### YOUR TASK
Print the data verbatim, starting with the line that contains "diverse [815, 184]" and continuing through the end of the data, including both ends.

::::::::

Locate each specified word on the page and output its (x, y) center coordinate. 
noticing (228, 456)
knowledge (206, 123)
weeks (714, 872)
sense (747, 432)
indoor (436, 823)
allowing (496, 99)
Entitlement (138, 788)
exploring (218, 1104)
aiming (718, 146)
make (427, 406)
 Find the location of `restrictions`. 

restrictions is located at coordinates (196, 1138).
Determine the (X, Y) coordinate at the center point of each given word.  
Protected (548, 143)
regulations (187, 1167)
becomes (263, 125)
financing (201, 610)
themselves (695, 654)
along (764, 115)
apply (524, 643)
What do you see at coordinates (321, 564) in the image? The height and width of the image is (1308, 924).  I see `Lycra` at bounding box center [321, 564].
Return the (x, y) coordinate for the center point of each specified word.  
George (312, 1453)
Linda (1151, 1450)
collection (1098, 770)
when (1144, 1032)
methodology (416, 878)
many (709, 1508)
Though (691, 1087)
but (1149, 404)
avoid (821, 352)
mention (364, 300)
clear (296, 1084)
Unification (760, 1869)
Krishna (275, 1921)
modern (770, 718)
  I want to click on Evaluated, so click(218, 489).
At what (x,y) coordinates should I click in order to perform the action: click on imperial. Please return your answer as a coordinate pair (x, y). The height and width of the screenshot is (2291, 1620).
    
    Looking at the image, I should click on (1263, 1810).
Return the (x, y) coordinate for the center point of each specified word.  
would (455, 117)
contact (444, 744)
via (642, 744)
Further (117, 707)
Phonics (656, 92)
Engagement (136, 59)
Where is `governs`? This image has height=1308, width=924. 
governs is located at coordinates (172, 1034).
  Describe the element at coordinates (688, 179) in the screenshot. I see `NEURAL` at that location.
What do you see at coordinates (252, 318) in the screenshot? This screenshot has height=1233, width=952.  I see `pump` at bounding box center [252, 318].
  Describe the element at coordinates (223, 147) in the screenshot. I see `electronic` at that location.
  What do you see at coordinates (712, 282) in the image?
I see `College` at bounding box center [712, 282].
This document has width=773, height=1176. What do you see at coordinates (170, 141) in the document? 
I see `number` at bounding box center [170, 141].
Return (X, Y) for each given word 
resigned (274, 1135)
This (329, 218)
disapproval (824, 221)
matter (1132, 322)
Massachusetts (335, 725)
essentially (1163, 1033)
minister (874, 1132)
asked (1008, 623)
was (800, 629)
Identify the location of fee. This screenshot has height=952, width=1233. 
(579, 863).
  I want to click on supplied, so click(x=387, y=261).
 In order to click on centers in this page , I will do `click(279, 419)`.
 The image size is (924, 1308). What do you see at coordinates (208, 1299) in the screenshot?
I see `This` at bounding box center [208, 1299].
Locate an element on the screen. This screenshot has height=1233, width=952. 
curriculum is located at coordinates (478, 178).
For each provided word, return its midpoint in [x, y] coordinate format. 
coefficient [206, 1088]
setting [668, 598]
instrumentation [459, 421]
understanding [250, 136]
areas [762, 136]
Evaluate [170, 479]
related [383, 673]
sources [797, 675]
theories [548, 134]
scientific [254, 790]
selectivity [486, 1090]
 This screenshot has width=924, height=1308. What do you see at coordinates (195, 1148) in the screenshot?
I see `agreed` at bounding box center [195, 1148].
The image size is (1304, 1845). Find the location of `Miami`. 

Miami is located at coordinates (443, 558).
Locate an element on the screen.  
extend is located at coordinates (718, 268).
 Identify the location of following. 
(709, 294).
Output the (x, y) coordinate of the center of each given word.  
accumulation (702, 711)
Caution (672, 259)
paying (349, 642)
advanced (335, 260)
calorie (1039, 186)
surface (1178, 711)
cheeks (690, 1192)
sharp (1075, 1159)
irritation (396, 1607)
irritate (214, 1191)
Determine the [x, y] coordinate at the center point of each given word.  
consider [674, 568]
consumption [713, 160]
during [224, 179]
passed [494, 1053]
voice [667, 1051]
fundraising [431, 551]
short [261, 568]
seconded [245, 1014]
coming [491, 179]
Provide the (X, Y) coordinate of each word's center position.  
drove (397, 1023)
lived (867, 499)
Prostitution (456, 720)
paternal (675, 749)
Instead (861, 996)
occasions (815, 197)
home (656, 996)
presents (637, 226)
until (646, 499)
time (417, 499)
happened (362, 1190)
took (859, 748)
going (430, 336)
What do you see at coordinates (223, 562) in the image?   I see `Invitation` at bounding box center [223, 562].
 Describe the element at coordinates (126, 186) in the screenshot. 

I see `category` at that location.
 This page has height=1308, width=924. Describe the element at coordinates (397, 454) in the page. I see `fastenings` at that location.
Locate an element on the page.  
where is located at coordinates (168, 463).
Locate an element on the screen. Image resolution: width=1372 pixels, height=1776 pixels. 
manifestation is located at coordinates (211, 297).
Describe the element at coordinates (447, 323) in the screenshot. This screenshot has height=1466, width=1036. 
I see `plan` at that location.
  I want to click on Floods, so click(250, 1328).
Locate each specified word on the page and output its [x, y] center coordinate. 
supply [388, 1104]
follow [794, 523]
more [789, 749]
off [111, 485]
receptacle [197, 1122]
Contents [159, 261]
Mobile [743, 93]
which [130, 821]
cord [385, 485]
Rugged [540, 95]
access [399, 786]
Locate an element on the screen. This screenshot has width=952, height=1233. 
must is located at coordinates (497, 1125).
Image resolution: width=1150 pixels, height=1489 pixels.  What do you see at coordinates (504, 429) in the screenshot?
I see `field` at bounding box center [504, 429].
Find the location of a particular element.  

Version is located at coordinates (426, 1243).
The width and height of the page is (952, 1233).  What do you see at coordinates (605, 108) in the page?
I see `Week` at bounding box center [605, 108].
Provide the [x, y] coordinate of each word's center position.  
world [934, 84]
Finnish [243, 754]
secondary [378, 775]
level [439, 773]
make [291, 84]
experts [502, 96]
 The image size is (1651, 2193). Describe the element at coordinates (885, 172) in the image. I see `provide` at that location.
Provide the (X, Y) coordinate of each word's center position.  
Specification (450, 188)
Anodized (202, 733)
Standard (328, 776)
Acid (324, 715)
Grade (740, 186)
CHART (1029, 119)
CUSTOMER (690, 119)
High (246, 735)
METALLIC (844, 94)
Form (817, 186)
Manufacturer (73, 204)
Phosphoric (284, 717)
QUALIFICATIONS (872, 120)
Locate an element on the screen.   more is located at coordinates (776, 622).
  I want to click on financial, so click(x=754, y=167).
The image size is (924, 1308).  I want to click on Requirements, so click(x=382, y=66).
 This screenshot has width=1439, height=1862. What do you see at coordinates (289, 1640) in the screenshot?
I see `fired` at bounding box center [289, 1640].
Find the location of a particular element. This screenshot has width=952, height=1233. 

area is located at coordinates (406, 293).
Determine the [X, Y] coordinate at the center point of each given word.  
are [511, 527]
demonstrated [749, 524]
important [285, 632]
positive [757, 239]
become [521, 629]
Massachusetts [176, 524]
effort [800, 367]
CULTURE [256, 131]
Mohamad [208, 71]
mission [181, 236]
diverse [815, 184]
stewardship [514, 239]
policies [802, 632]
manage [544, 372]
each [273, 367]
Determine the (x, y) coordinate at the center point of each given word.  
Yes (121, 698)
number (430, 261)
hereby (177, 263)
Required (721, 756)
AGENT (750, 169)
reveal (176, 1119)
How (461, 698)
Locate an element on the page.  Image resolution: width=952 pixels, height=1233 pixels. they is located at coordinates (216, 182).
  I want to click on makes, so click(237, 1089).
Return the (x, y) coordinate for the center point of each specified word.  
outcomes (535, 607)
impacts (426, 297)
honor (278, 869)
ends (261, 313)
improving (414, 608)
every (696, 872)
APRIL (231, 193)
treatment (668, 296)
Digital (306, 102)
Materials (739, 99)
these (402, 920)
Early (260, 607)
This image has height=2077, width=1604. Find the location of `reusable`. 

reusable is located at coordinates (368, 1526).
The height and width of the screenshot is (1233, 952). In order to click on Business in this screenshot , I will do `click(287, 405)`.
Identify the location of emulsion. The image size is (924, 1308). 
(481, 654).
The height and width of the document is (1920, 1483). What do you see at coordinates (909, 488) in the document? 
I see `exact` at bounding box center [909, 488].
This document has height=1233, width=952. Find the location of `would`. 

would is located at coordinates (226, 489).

::::::::

### COMPLETED TASK
diverse [815, 184]
stewardship [514, 239]
policies [802, 632]
manage [544, 372]
each [273, 367]
Determine the (x, y) coordinate at the center point of each given word.  
Yes (121, 698)
number (430, 261)
hereby (177, 263)
Required (721, 756)
AGENT (750, 169)
reveal (176, 1119)
How (461, 698)
Locate an element on the page.  Image resolution: width=952 pixels, height=1233 pixels. they is located at coordinates (216, 182).
  I want to click on makes, so click(237, 1089).
Return the (x, y) coordinate for the center point of each specified word.  
outcomes (535, 607)
impacts (426, 297)
honor (278, 869)
ends (261, 313)
improving (414, 608)
every (696, 872)
APRIL (231, 193)
treatment (668, 296)
Digital (306, 102)
Materials (739, 99)
these (402, 920)
Early (260, 607)
This image has height=2077, width=1604. Find the location of `reusable`. 

reusable is located at coordinates (368, 1526).
The height and width of the screenshot is (1233, 952). In order to click on Business in this screenshot , I will do `click(287, 405)`.
Identify the location of emulsion. The image size is (924, 1308). 
(481, 654).
The height and width of the document is (1920, 1483). What do you see at coordinates (909, 488) in the document? 
I see `exact` at bounding box center [909, 488].
This document has height=1233, width=952. Find the location of `would`. 

would is located at coordinates (226, 489).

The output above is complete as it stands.